目的 应用SYBR实时荧光定量RT-PCR法检测MCPH1/BRIT1 mRNA的表达.方法 提取人宫颈癌总RNA,经逆转录PCR获得靶基因（MCPH1）及管家基因（GAPDH）的CDNA,采用SYBR Green 荧光实时定量法检测,以GAPDH基因作为内参,计算各组MCPH1 mRNA的相对表达量.结果 在31例宫颈癌标本中,MCPH1基因mRNA的表达,19例癌比正常低,1 例癌比正常高,其余标本无统计学意义;6例癌比癌旁低,1例癌比癌旁高,其余无统计学意义.结论 利用SYBR实时荧光定量RT-PCR检测出人宫颈癌中MCPH1基因mRNA的表达下调,为进一步研究MCPH1在宫颈癌中的作用及功能奠定了基础.

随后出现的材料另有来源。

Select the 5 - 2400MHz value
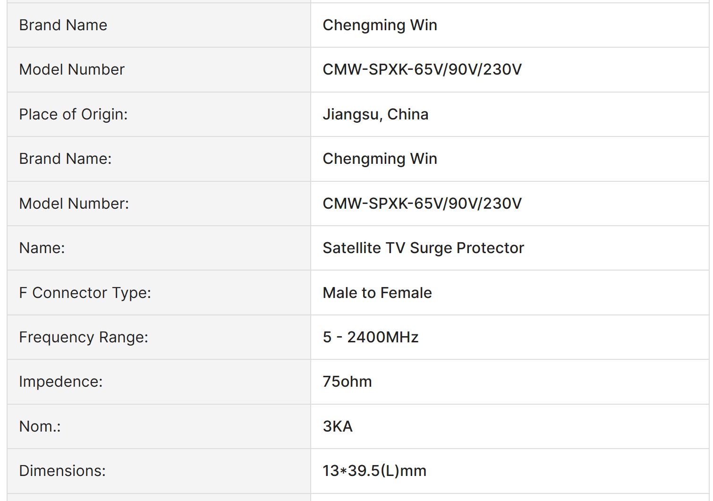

Detection of MCPH1 mRNA Expression in Cervical Cancer by Using SYBR Real-time Fluorescence Quantitative RT-PCR Method

Objective To detect MCPH1 mRNA expression in cervical cancer by using SYBR real-time fluorescence quantitative RT-PCR method. Methods The PCR products of MCPH1 gene and GAPDH housekeeping gerle were obtained by using RT-PCR after the total RNA was extracted from human cervical cancer. The MCPH1 mRNA expression was detected by SYBR Green real-time fluorescence quantitative RT-PCR method. GAPDH gene was used as the reference gene to calculate the relative expression of MCPHI mRNA of each group. Results In 31 cases of cervical cancer specimens, the MCPH1 mRNA expression was lower in 19 cases of cancer and higher in one case of cancer than in normal controls, and the remaining samples had no significant change. The MCPH1 mRNA expression was higher in 6 cases of cancer and lower in one case of cancer than in the adja- cent tissues, and the remaining specimens had no significant change. Conclusion The MCPH1 mRNA expression using SYBR Green real time fluorescence quantitative RT-PCR method in human cervical cancer was lower, which may provide the foundation for further on the role and function of MCPH1 in cervical cancer.